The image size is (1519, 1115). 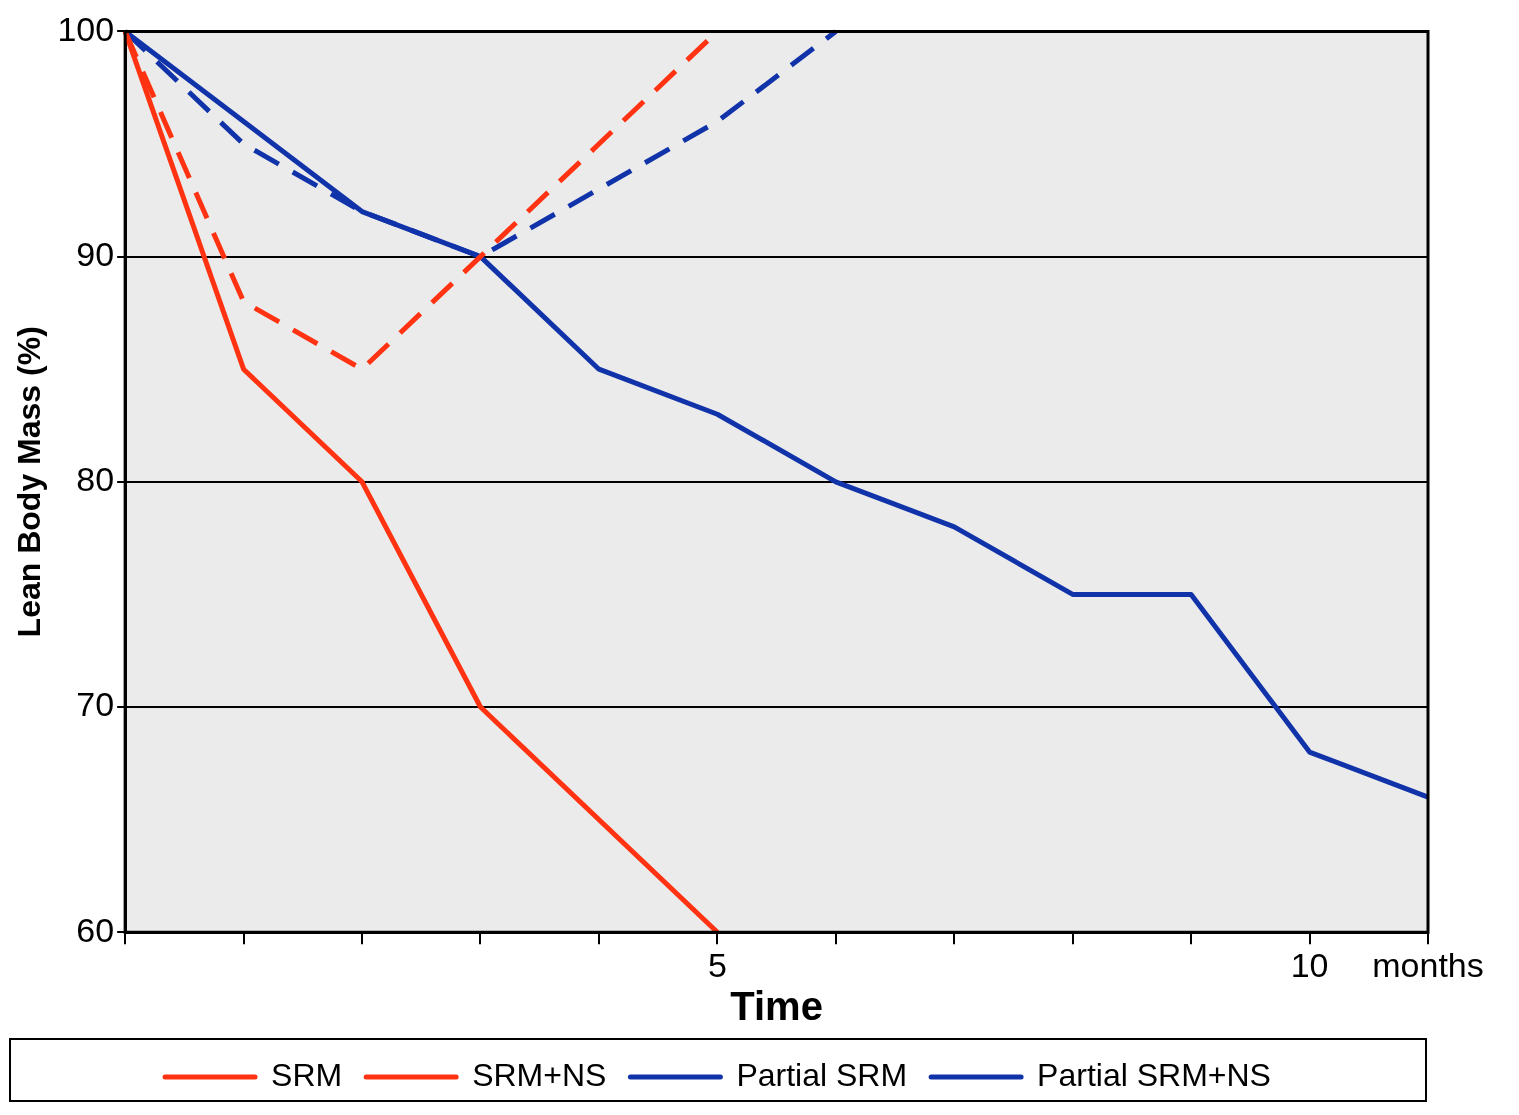 What do you see at coordinates (30, 482) in the screenshot?
I see `y-axis-title: Lean Body Mass (%)` at bounding box center [30, 482].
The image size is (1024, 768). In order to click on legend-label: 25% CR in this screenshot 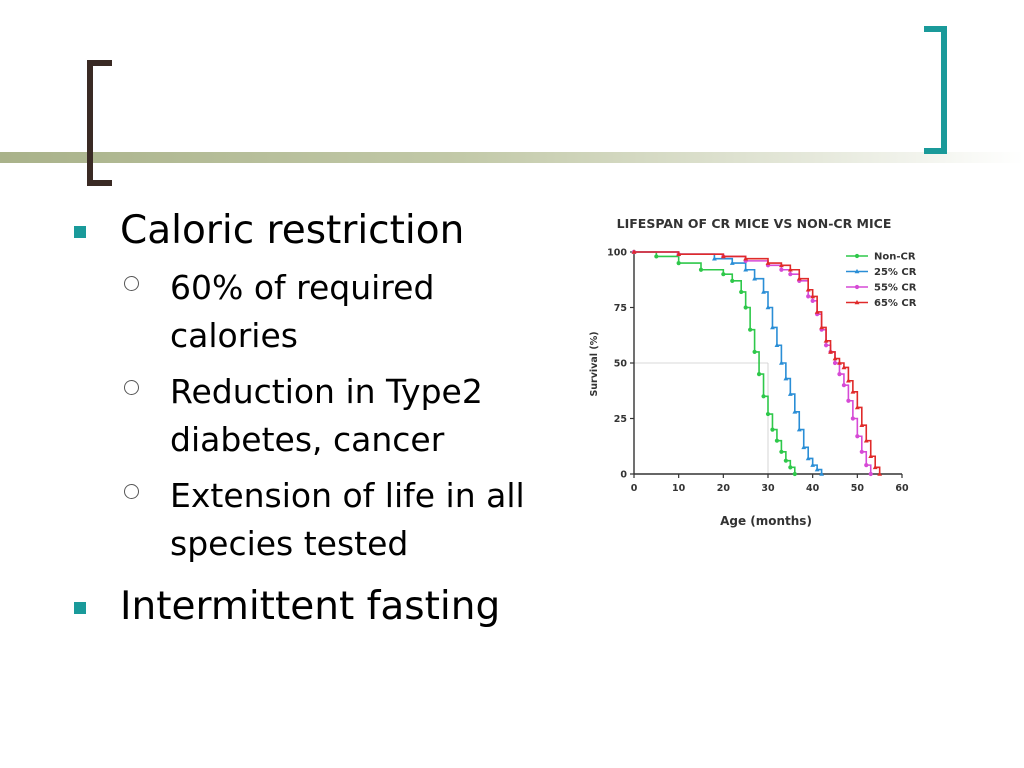, I will do `click(896, 272)`.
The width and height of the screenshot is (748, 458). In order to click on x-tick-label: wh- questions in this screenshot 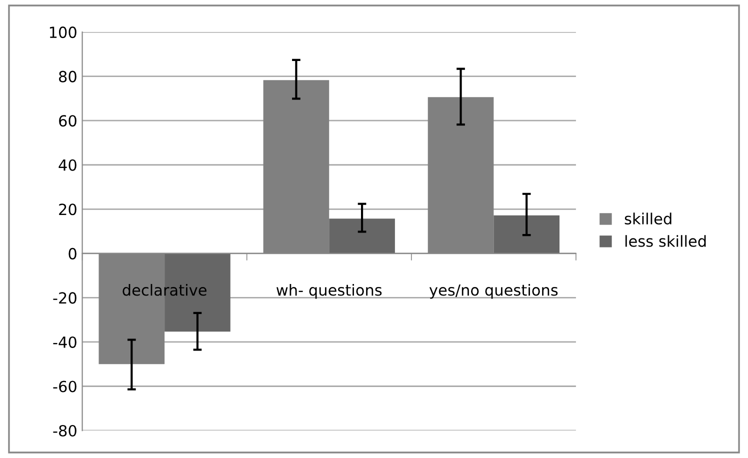, I will do `click(329, 292)`.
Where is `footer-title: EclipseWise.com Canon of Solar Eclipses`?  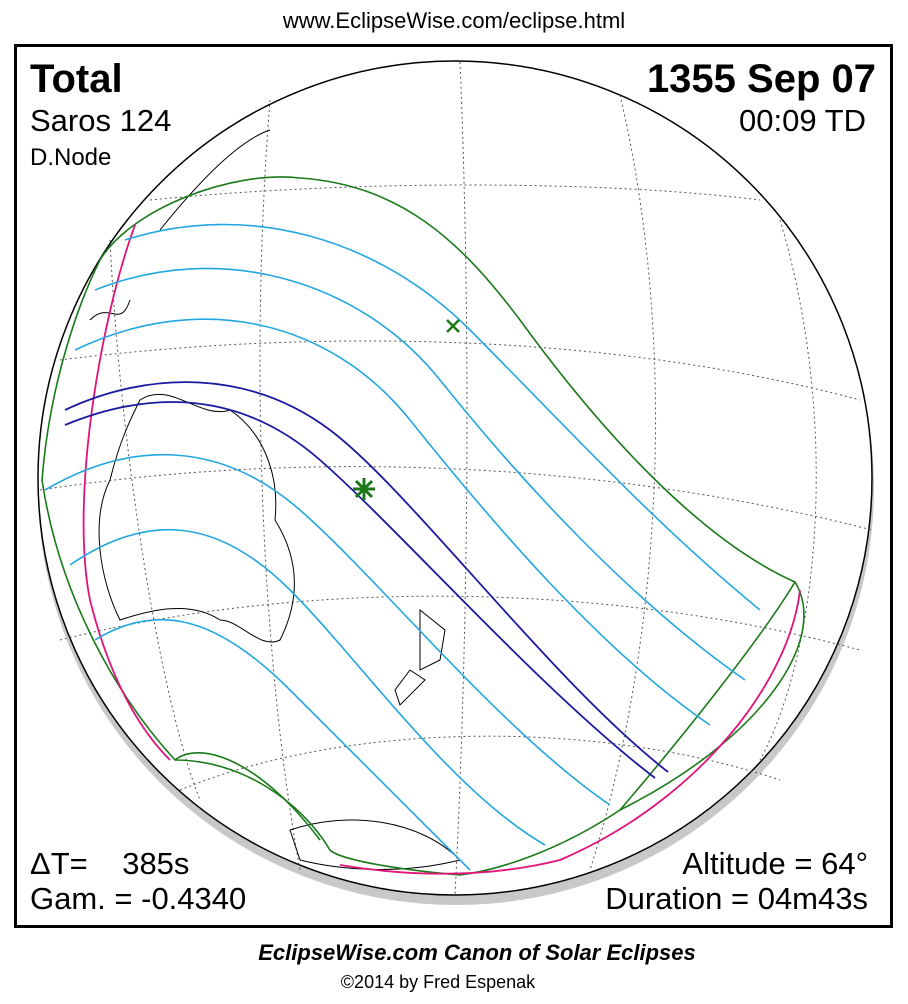 footer-title: EclipseWise.com Canon of Solar Eclipses is located at coordinates (477, 952).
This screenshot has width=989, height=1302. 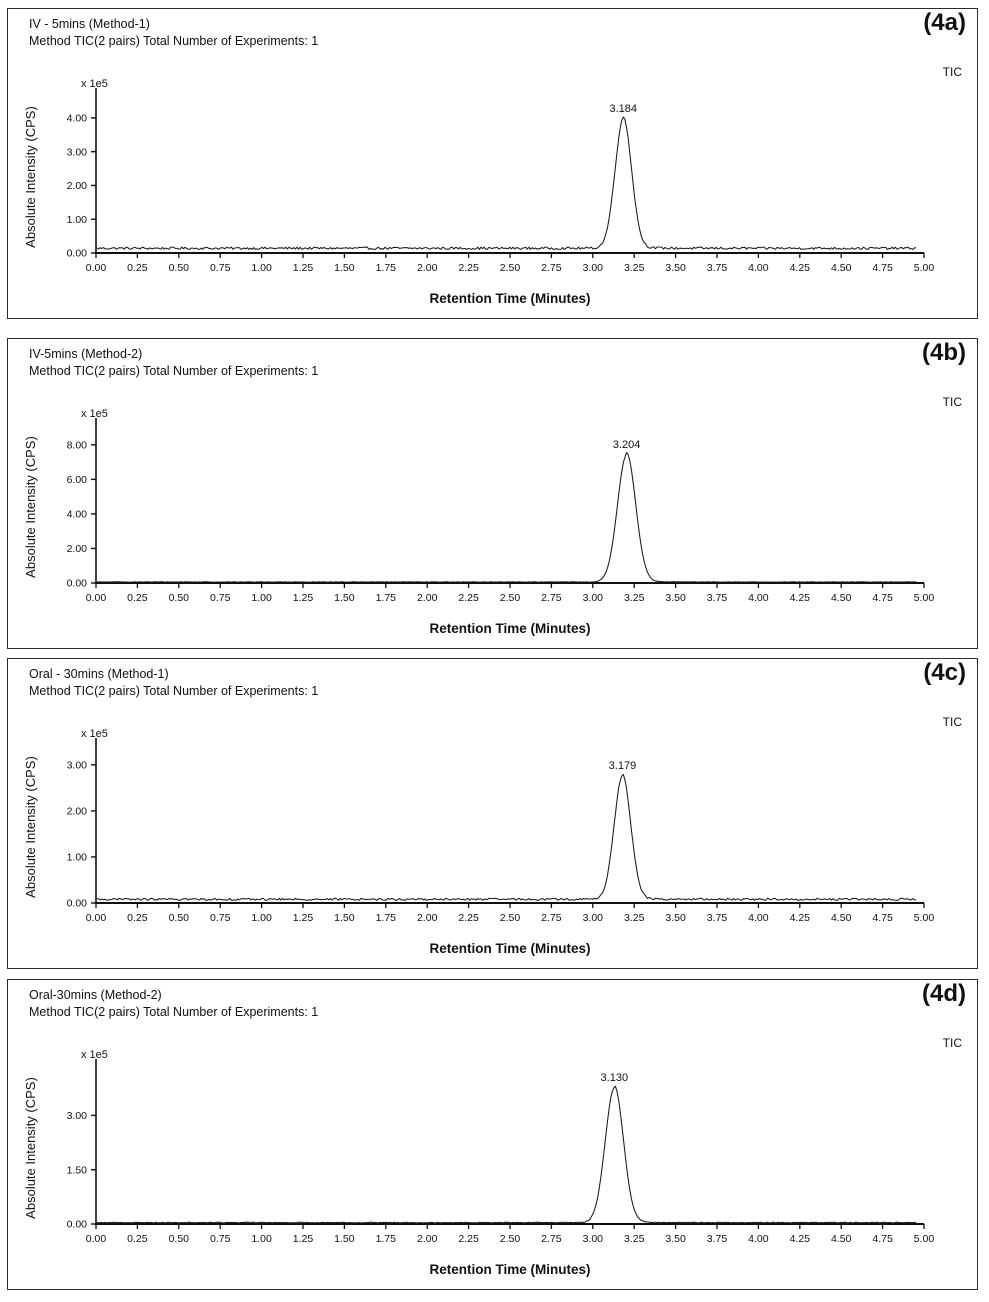 What do you see at coordinates (78, 445) in the screenshot?
I see `y-tick-label: 8.00` at bounding box center [78, 445].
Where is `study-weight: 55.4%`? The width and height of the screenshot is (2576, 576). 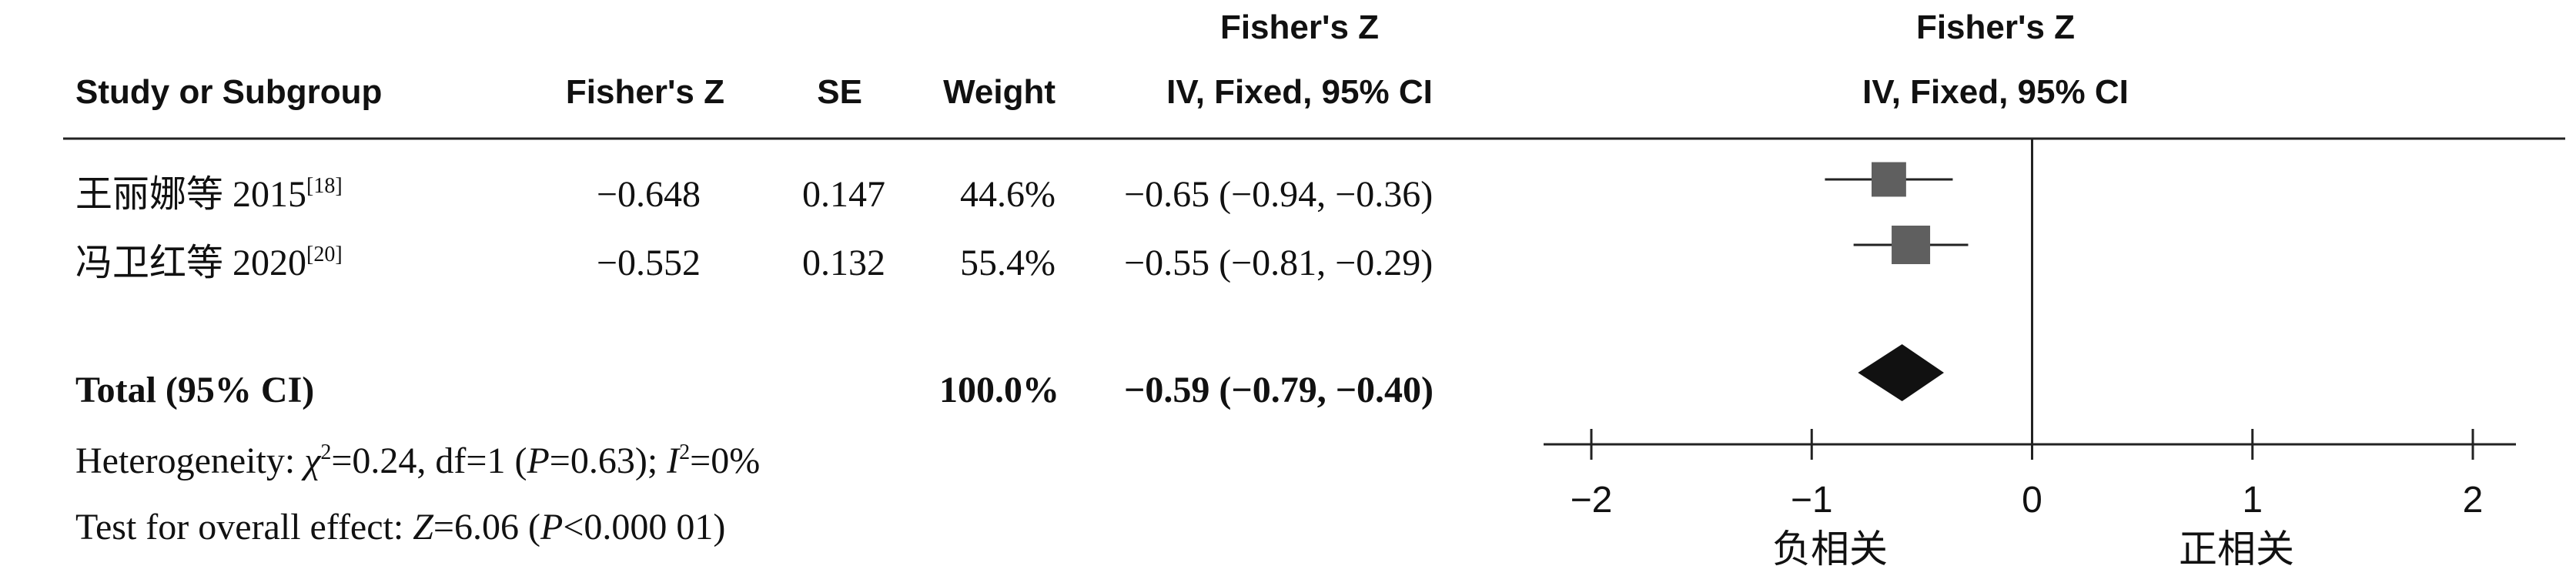
study-weight: 55.4% is located at coordinates (1008, 263).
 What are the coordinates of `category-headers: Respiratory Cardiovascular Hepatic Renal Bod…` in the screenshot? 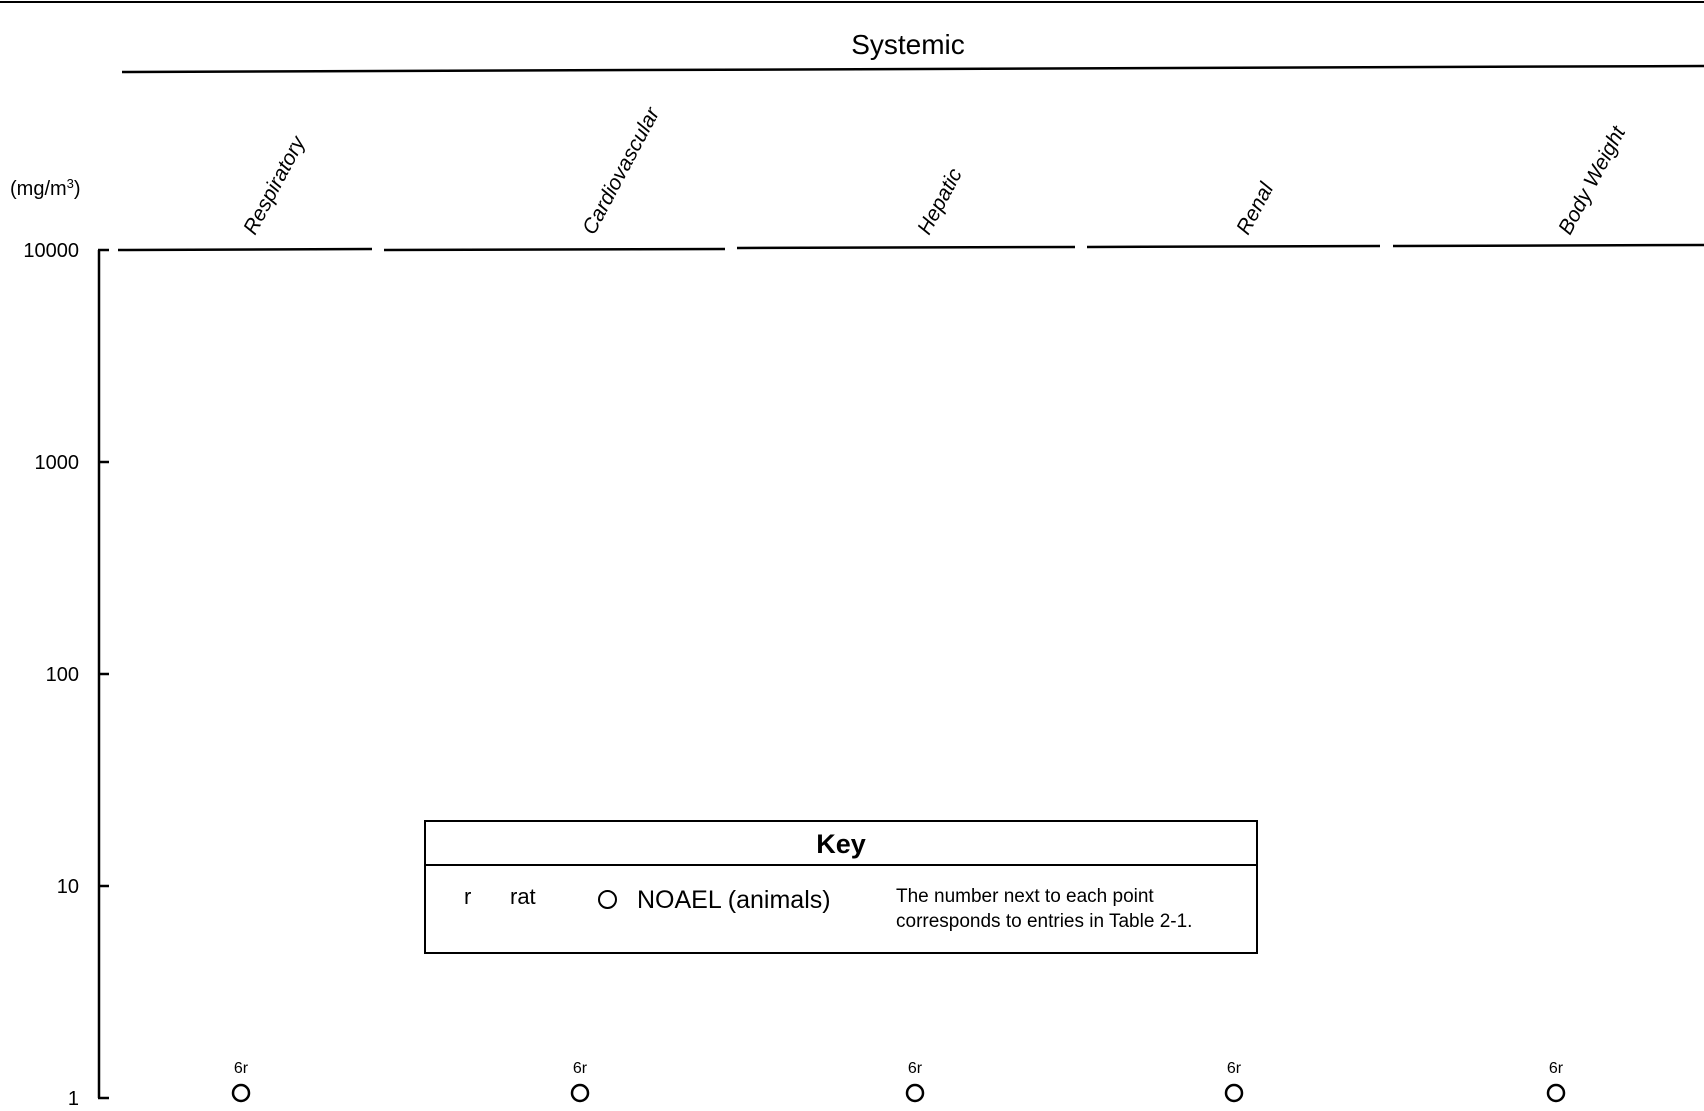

_ _ _ _ _ _ _

Put everything from the line containing "is (2576, 576)." down to the end of the items into a numbered list, skipping any blank lines. Leave the pictures out of your answer.

_Task result_:
1. Where is `study-weight: 55.4%`? The width and height of the screenshot is (2576, 576). 
2. study-weight: 55.4% is located at coordinates (1008, 263).
3.  What are the coordinates of `category-headers: Respiratory Cardiovascular Hepatic Renal Bod…` in the screenshot? 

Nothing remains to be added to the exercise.